Now, do I sell the head and buy a new long block, or buy a short block. I am not inclined to buy another used block with the overheating history of these unless I personally know the origin. Got to look at the price of each option and decide where to go from here. Amazing the direction some of the projects take somedays!
Any suggestions?


----------



## Rogue_Wulff (Nov 14, 2007)

Why not rebuild your current short block assembly. The cost may be a little higher than purchasing a short block from a rebuilder, but you would know what you had when done.
This option would be my choice, especially with a new head already.


----------



## rbo1577186 (Jan 16, 2005)

You're still messing with that thing!!


----------



## scout (Aug 24, 2007)

rbo1577186 said:


> You're still messing with that thing!!


yea, the shop had the block for almost five weeks before they got around to it. They got all the parts in first of the week and the cracks were not evident til he resurfaced the head. Even though they had already bored it and done the resurfacing there was no charge for anything. I was impressed with the shop. Would use them again. It is the Napa store at 5333 W Market in Greensboro.


----------



## scout (Aug 24, 2007)

Rogue_Wulff said:


> Why not rebuild your current short block assembly. The cost may be a little higher than purchasing a short block from a rebuilder, but you would know what you had when done.
> This option would be my choice, especially with a new head already.

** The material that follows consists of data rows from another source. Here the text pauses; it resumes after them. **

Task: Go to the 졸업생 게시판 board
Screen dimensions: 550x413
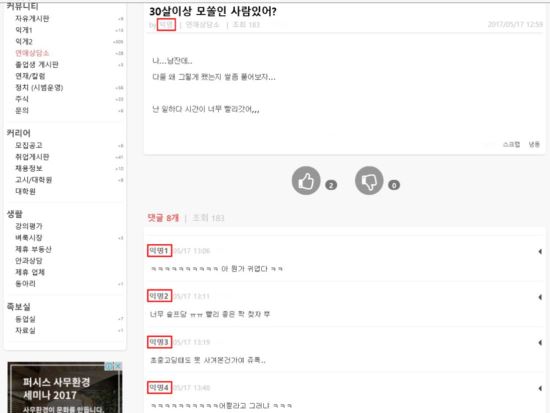Action: point(37,65)
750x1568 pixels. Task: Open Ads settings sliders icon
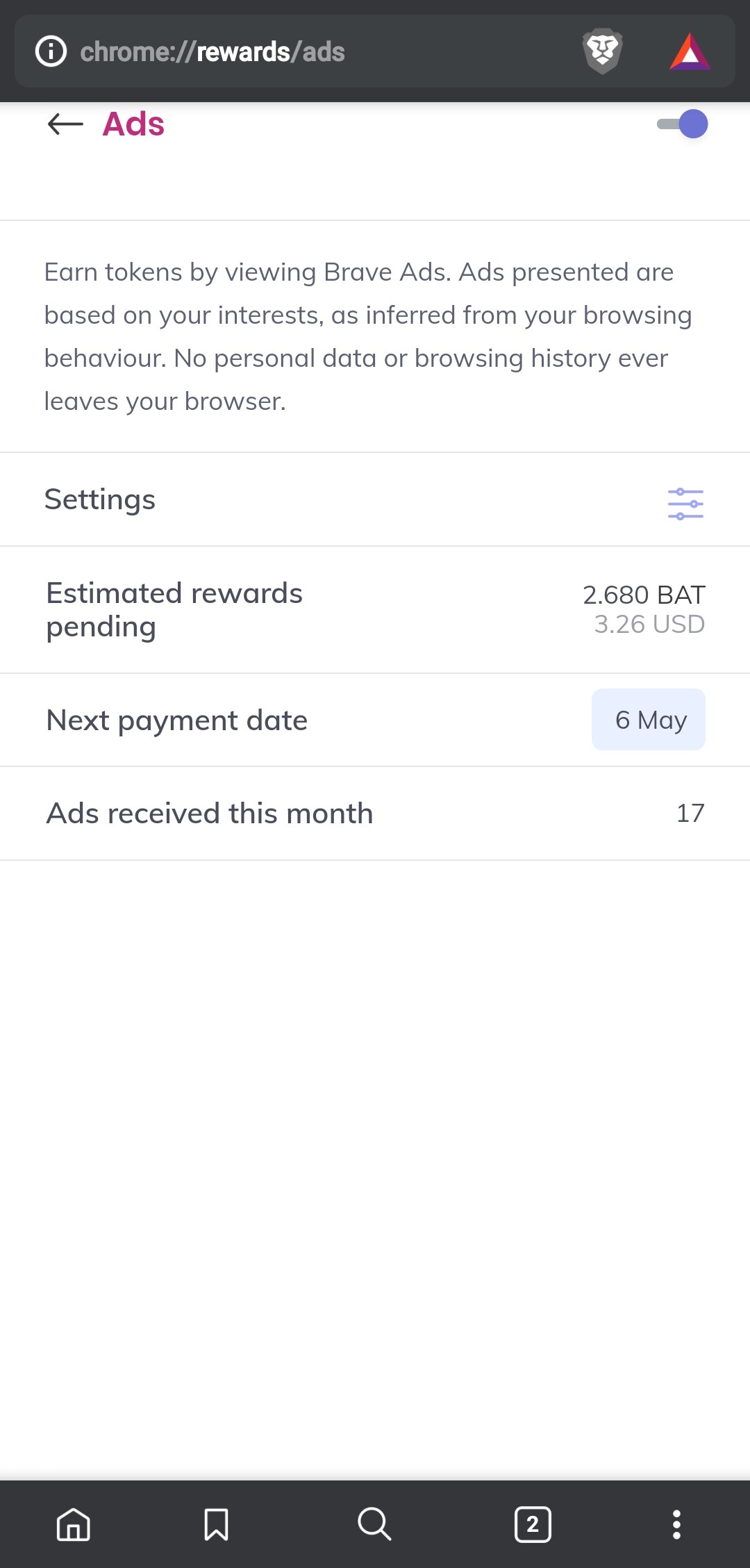(x=685, y=504)
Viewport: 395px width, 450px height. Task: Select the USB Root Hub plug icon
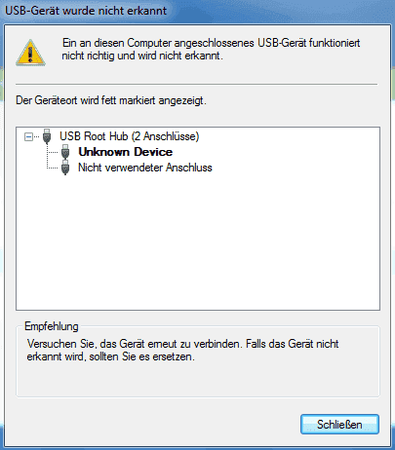(x=47, y=136)
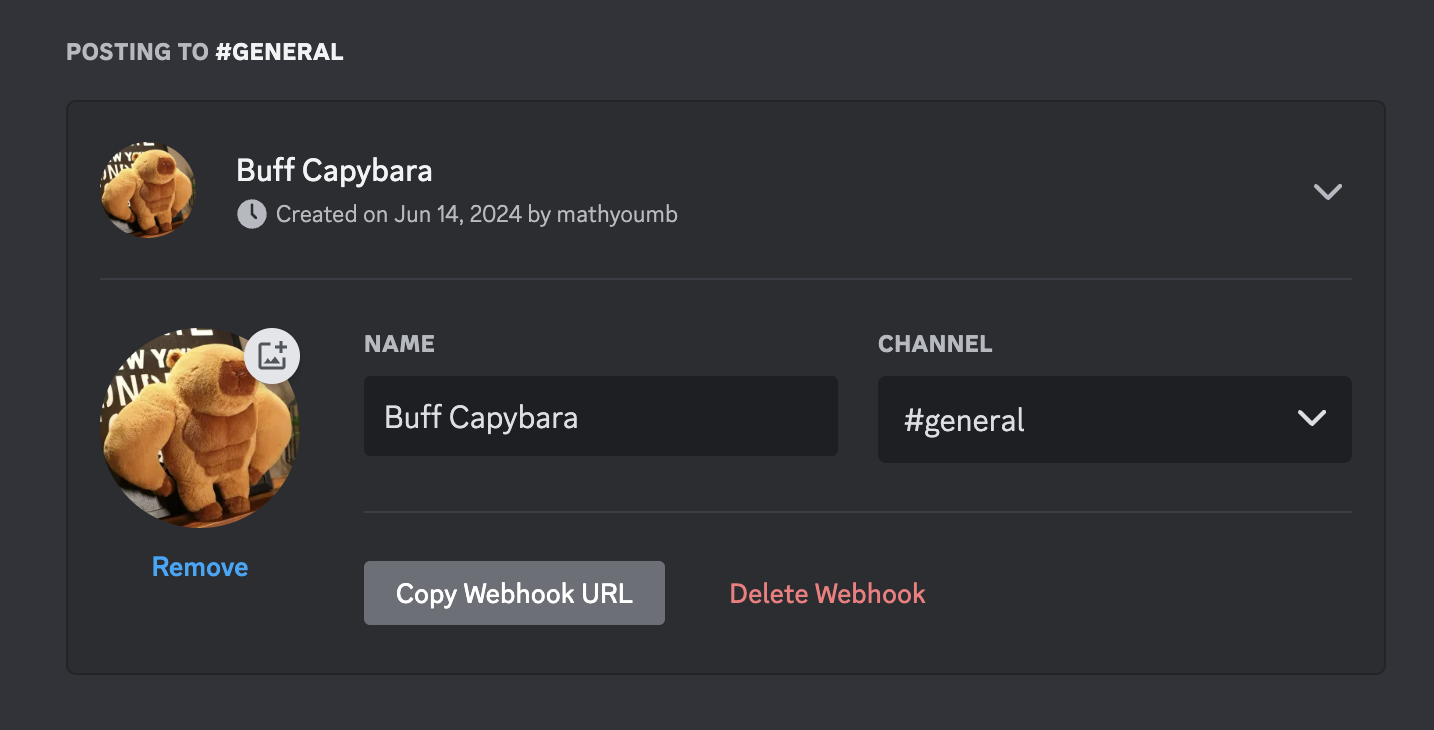Click the clock icon beside creation date

pos(251,214)
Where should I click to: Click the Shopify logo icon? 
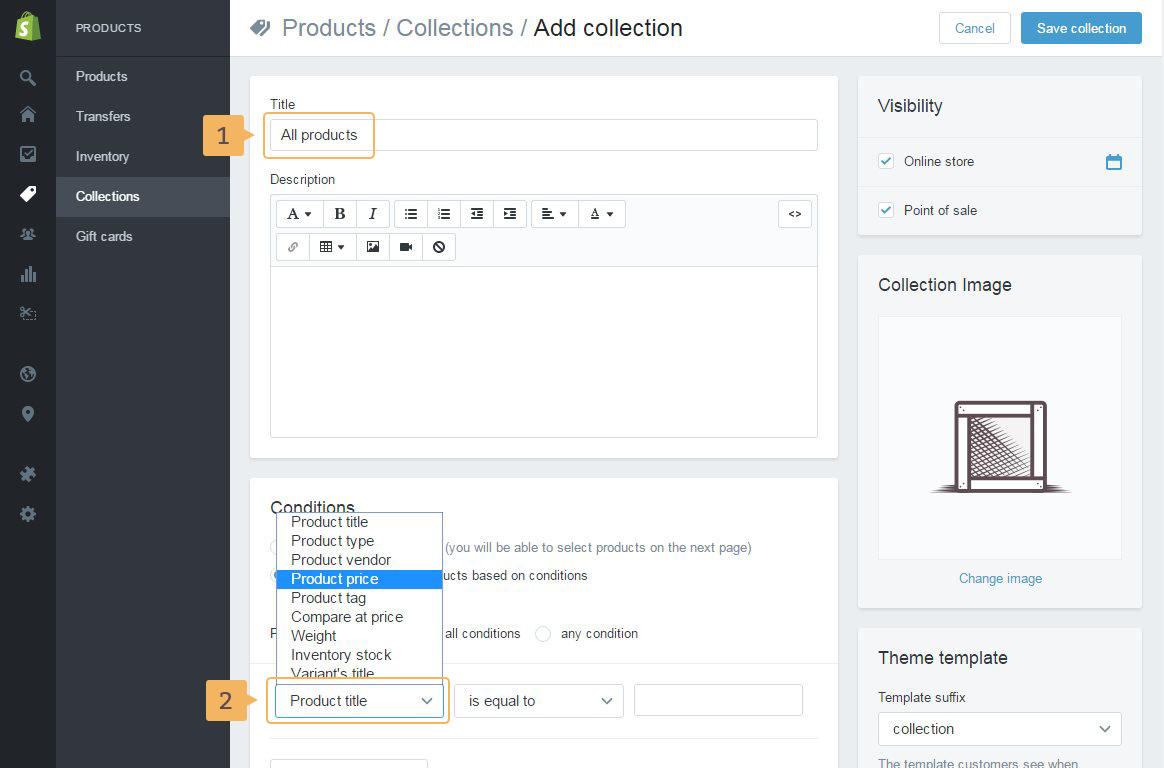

Not sure I understand what you are suggesting. The current block is unusable due to the cracks. The only remaining parts that are of any value are the crank and the four piston rods. Everything else beneath the head is trashed due to the overheat of the previous operator. Even my best effort at rebuilding a motor should not even come close to what I can get from a reputable short block rebuilder. I just don't have the time, knowledge, or tools necessary to start from scratch and rebuild one of these at a cost that outweighs what I can get already rebuilt.
If I misunderstood your suggestion, please advise. I am looking for those who know, because I do not know.


----------



## Rogue_Wulff (Nov 14, 2007)

Well, you didn't say the block was bad, just that you had a bad head. If you have a trashed block, and don't feel you are capable of doing a quality rebuild, then bite the bullet and get a quality short block from a reputable builder. Since you apperently don't have a useable core for the short block, there will normally be an extra core charge. A long block would have an even higher core charge.
Had you mentioned the block was no good, I'd prolly just said get a short block, since you already have a head ready to go.

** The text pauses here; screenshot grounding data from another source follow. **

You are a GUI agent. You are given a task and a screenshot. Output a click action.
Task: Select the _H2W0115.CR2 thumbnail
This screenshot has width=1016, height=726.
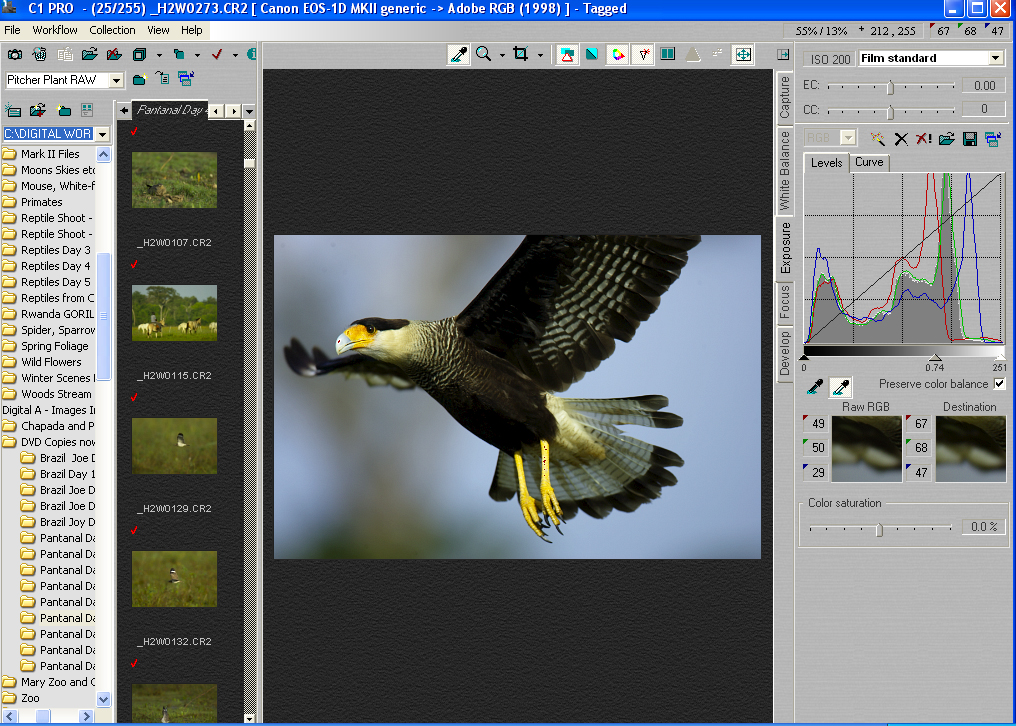(174, 313)

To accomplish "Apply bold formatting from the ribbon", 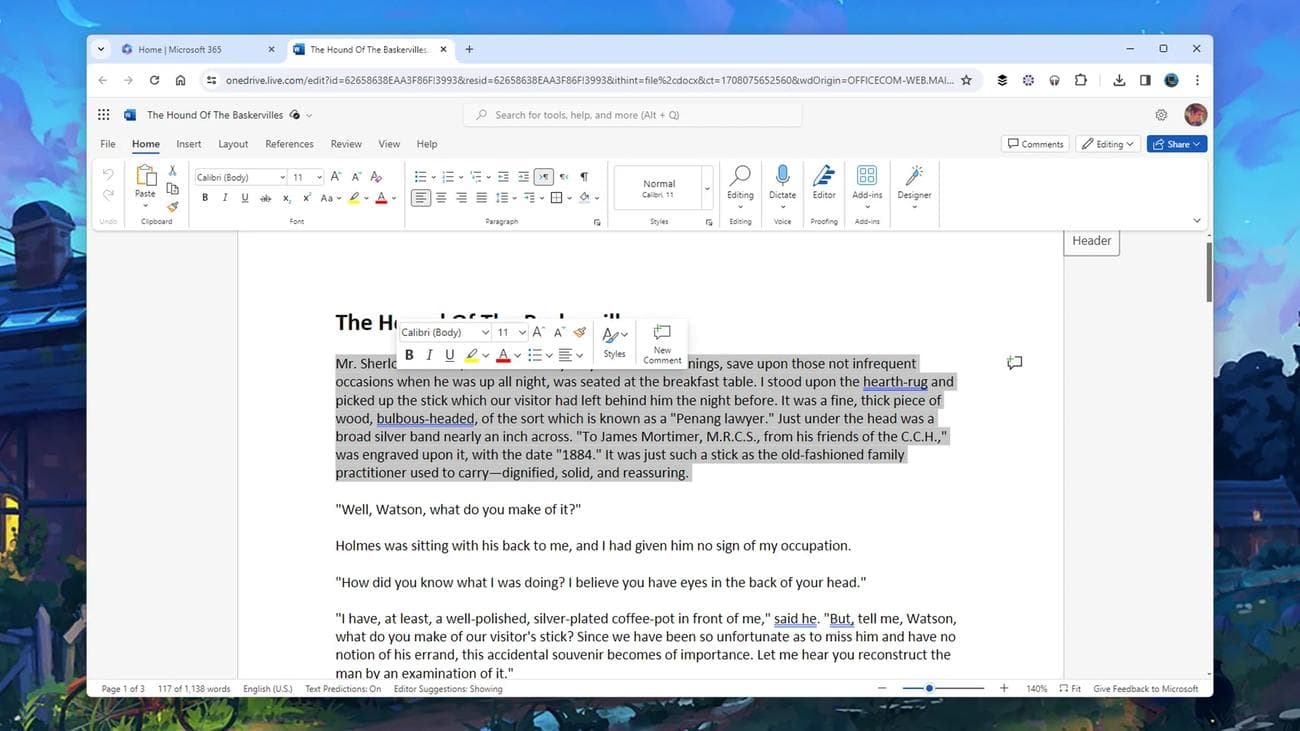I will click(205, 197).
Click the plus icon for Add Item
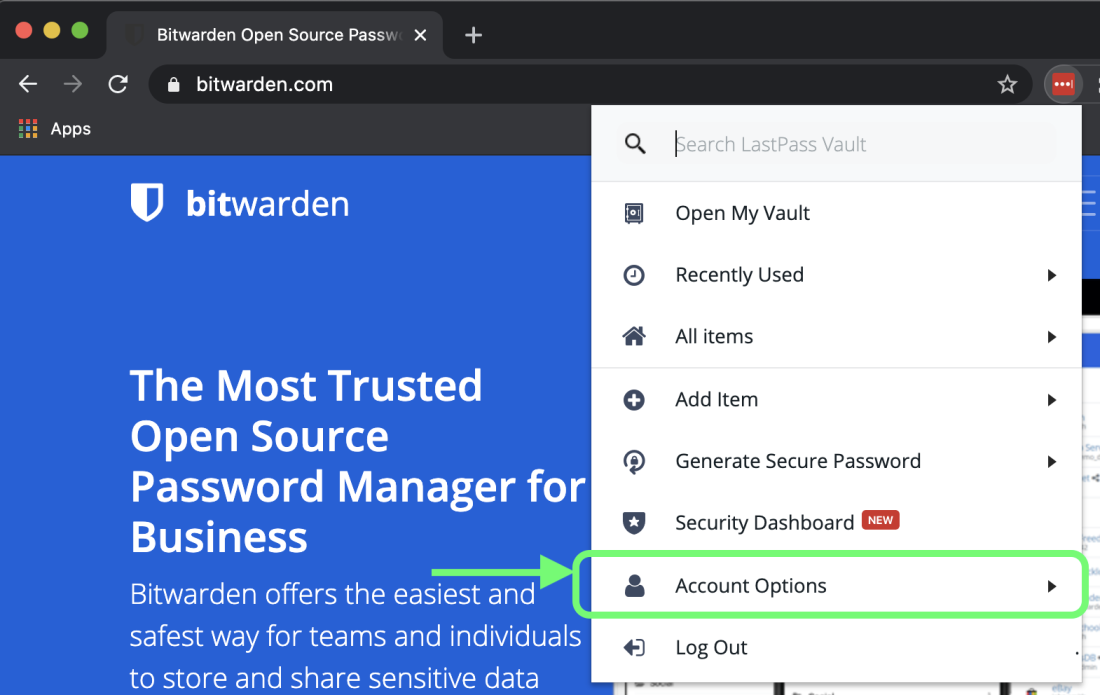 click(635, 399)
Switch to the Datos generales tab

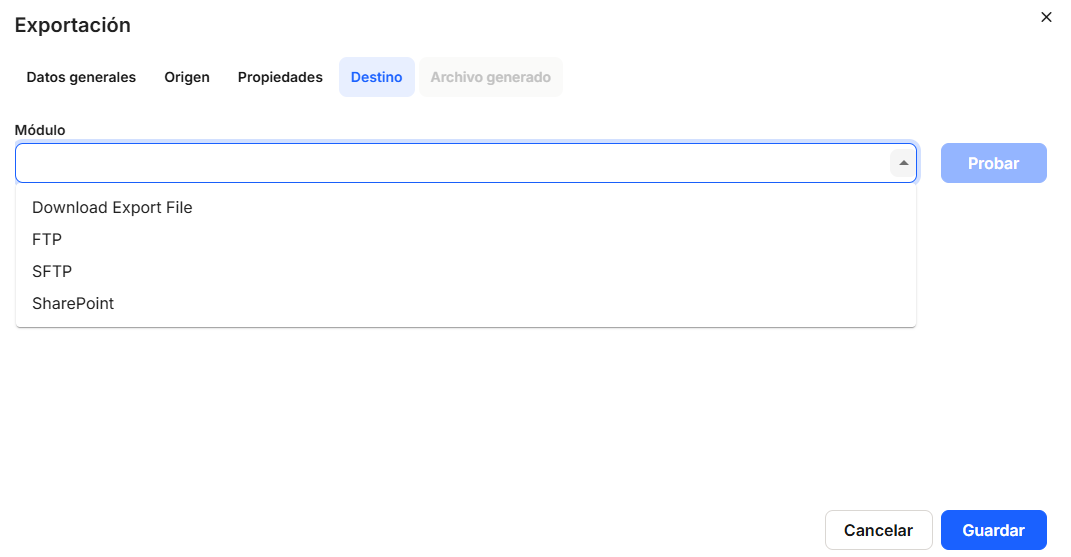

> The head for my 89 HB has spider cracks from several of the cooling passages radiating out in several directions....Had already bought a new head from Clearwater Heads


This had confused me, a little.....
Sorry, but without full info, I can only guess, since I sent the crystal ball in for it's annual cleaning/polishing......


----------



## scout (Aug 24, 2007)

Not only do I lack in mechanical skills, some days, I also seem to lack in writing skills. I did write head when I meant block. Now you see why I seem skeptical about rebuilding an engine!
Thanks for the short/long block suggestions. I am looking into both.


----------



## Rogue_Wulff (Nov 14, 2007)

Some days my writing skills are lacking, as well. No worries, we got it figured out in the end...
Since I'm not even intimidated by Mazda's Rotary engine, I wouldn't even have a second thought about rebuilding a Z24/KA24. 
Sometimes I forget that not everyone has the skill/tools/confidence to undertake an engine rebuild. The cost of building an engine yourself is cheaper than buying one, most times, but only if you get it right the first try. One mistake can easily make it far more costly than the purchase price of a reman shortblock assembly. Only good thing about mistakes, is if you actually learn from them.


----------